O Brasil, de acordo com informações do Ministério da Saúde, é o país que tem a maior e mais complexa rede de bancos de leite do mundo. Existem locais e profissionais que realizam o serviço, mas faltam gestantes para doar o leite. Com cerca de 211 unidades e 186 postos de coleta, a Rede Brasileira de Bancos de Leite Humano consegue suprir apenas 60% da demanda de recém-nascidos prematuros e de baixo peso internados.

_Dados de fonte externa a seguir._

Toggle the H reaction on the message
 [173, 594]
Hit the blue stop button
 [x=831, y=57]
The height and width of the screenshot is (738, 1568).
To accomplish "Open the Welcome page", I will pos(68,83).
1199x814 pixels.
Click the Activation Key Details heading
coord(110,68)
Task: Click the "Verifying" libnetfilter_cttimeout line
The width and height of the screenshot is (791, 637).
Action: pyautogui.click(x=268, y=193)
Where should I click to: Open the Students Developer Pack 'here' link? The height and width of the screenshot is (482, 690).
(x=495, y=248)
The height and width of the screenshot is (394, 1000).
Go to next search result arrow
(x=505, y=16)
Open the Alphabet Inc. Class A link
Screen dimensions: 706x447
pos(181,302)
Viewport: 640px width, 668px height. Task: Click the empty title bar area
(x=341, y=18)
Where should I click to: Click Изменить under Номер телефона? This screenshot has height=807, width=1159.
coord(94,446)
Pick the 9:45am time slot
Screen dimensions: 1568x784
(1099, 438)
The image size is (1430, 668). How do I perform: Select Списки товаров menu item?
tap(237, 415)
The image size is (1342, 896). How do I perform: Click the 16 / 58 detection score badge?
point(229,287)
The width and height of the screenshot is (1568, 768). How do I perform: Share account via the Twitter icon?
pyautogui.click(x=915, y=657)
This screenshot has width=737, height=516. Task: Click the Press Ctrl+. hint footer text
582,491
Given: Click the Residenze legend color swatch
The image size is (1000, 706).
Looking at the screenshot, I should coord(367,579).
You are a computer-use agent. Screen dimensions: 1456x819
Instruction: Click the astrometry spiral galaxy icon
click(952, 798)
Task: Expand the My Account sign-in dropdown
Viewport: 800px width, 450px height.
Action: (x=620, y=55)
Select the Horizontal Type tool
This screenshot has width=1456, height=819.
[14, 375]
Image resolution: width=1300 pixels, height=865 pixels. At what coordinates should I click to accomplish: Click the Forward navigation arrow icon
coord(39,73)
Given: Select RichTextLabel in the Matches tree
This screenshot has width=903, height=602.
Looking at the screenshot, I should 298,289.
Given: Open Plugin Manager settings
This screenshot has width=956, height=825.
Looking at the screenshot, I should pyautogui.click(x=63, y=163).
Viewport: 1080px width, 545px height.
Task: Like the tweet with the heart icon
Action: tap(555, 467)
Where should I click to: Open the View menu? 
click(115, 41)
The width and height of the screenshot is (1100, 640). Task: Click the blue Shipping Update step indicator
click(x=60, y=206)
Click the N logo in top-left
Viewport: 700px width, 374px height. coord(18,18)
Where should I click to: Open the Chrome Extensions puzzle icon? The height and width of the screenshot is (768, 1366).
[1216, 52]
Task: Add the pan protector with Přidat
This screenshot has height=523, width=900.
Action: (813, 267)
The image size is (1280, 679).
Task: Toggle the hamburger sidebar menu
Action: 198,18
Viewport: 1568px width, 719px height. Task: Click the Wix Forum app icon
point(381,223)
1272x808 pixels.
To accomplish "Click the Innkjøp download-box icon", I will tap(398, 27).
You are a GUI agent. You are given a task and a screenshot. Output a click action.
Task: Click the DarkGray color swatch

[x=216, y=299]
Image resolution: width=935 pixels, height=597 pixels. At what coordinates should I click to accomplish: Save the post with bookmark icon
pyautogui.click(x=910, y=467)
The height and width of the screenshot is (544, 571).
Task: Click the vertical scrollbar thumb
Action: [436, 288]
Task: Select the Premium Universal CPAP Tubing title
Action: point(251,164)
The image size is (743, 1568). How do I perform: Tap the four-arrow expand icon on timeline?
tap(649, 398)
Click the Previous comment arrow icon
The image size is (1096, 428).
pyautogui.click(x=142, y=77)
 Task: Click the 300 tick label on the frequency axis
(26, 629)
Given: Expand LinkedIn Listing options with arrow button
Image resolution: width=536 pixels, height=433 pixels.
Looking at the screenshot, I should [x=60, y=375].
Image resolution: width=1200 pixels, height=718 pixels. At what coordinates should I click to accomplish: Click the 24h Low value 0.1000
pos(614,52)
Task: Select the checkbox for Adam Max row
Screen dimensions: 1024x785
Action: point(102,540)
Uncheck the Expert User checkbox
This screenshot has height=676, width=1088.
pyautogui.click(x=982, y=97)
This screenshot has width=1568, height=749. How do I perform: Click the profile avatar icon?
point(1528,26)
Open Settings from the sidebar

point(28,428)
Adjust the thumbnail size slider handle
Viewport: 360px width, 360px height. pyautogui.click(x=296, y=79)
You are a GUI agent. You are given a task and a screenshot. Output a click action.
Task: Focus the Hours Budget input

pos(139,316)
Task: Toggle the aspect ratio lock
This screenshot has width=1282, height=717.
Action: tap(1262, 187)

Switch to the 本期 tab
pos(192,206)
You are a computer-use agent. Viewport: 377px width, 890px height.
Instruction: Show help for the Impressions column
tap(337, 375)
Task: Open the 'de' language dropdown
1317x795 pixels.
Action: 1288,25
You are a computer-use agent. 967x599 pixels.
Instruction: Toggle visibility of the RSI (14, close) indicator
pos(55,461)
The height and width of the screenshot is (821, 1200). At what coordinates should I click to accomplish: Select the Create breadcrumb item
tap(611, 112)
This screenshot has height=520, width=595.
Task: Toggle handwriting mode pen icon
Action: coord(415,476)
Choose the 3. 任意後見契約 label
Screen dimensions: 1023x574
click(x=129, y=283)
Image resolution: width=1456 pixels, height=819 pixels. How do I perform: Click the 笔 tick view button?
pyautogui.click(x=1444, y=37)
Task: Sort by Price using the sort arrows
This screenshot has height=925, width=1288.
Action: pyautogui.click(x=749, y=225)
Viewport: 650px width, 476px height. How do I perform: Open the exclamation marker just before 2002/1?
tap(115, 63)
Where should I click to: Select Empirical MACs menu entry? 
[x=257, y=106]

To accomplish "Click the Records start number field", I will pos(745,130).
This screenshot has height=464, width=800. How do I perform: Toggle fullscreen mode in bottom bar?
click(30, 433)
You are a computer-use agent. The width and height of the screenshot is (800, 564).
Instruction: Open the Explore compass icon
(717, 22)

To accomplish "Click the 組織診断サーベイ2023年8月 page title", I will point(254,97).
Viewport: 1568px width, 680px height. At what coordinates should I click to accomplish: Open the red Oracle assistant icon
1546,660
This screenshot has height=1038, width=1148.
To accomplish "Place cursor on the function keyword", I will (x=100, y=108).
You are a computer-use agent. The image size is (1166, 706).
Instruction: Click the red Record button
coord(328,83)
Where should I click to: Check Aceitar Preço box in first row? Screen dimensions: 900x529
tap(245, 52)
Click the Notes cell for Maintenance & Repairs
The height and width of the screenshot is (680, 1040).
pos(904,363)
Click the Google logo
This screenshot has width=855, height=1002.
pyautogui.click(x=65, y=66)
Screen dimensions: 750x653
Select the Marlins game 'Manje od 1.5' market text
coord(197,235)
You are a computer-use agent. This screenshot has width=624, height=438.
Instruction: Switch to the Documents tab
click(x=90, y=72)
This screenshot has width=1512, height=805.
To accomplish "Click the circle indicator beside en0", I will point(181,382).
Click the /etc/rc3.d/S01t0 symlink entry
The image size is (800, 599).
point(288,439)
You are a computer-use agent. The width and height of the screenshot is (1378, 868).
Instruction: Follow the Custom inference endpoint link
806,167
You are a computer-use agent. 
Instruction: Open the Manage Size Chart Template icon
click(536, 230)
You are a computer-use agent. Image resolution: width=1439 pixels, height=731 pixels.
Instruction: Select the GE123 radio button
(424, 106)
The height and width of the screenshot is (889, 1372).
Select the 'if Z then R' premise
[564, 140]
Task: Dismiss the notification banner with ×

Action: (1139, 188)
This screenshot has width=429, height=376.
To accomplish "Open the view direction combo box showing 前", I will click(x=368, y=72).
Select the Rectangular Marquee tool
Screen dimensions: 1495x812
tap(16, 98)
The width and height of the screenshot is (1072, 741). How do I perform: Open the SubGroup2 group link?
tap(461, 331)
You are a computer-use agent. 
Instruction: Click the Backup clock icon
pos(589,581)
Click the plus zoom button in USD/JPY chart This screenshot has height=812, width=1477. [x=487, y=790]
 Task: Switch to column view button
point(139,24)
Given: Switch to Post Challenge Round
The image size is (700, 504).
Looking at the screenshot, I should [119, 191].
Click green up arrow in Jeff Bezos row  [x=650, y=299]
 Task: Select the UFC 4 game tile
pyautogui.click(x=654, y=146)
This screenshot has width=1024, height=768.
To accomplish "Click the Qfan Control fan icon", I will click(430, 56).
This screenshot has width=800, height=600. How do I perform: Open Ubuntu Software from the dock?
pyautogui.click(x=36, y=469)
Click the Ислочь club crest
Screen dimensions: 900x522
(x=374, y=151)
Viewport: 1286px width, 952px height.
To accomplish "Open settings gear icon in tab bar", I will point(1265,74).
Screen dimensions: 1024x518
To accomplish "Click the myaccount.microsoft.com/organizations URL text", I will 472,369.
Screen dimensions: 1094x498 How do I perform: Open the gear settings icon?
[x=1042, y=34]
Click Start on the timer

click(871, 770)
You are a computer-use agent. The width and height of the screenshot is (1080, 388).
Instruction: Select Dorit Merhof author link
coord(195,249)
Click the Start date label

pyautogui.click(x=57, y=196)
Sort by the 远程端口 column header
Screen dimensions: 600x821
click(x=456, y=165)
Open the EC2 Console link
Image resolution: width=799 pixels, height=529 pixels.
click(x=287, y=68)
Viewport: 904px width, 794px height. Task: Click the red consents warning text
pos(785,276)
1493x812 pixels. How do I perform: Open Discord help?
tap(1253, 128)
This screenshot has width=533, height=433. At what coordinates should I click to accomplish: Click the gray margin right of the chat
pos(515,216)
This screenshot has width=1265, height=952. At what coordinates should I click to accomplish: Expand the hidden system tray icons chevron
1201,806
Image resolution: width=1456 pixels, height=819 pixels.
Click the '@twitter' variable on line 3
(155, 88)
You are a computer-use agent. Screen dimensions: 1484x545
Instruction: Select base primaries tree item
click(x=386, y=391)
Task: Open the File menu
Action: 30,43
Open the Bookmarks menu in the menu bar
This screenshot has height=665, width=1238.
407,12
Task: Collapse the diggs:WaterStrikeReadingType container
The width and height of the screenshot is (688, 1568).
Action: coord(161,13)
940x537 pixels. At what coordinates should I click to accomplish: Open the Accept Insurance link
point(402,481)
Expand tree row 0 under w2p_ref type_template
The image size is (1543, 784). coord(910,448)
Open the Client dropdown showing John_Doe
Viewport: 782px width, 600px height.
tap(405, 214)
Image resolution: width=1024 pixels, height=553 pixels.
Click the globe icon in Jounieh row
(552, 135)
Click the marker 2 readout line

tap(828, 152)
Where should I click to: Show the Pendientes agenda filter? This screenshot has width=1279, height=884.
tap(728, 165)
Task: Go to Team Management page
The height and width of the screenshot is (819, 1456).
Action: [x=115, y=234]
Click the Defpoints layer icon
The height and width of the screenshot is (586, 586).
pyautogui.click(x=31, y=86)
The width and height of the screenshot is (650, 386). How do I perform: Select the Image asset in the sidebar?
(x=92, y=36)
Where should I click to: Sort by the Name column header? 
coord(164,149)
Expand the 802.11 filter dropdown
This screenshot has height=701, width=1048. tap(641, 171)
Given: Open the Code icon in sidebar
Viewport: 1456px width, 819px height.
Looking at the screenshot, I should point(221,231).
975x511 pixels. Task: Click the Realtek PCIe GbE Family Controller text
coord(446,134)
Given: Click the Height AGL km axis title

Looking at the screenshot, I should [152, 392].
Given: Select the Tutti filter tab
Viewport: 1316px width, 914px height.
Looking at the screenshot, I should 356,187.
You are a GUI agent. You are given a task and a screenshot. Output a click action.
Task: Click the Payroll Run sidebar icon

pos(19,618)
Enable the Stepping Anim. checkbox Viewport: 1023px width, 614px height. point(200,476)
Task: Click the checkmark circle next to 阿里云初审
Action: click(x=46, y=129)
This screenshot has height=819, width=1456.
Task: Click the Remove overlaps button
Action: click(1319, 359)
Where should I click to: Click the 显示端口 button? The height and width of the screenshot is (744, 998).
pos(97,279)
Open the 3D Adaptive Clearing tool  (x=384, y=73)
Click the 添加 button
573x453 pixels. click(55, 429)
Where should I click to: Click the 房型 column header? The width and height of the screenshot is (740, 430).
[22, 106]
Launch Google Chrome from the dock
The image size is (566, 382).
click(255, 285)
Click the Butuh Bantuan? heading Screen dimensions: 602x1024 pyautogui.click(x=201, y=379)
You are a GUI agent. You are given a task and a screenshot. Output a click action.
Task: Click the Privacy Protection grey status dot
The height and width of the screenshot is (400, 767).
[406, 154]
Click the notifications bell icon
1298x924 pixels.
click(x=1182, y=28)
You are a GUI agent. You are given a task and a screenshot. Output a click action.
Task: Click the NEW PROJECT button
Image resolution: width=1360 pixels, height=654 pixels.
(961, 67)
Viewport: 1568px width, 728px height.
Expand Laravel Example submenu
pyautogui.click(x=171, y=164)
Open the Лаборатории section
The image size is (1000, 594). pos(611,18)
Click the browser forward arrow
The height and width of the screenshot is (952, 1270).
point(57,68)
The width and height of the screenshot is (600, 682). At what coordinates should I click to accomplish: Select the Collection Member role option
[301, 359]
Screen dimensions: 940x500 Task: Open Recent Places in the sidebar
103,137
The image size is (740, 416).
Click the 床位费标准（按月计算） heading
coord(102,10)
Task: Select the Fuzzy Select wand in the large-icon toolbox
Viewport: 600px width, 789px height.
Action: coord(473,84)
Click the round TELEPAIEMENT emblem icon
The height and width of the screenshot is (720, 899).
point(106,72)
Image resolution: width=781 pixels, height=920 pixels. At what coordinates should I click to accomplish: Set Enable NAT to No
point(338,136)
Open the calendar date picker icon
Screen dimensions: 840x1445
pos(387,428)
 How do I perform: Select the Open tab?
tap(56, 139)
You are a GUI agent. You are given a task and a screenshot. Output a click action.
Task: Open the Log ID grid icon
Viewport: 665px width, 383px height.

Em Mateus Leme, devido à falta de demanda, não existe um banco de leite no Hospital Santa Terezinha, que é a principal unidade de saúde do município e não há projeto para a implementação do mesmo, uma vez que na instituição não há internação neonatal e/ou pediátrica. A administradora do Hospital, Renata Vidigal Galuppo Fernandes, conta que Mateus Leme não enfrenta dificuldades nessa área. “Quando há necessidade de leite materno, recorremos a Betim ou Itaúna, porém, há muito tempo não precisamos recorrer a essas cidades, uma vez que o aleitamento materno é estimulado desde a primeira hora do nascimento e a permanência deste bebê na unidade é de curta duração”, diz Renata.

Renata disse ainda que o hospital promove campanhas internas de incentivo ao aleitamento materno, que é recomendado que seja o único alimento do bebê até os seis meses de vida e complementado por outros alimentos até os dois anos.

A reportagem entrou em contato também com a Secretaria Municipal de Saúde de Juatuba. Segundo informou a Secretaria, a cidade não possui hospital próprio e nem banco de leite, uma vez que a demanda é pequena. Quando é necessário, Juatuba recorre ao banco de leite do município vizinho, Betim. O leite materno doado aumenta a chance de vida dos bebês prematuros e de baixo peso, sua recuperação é mais rápida, além de protege-los de doenças gastrointestinais, desnutrição e alergias.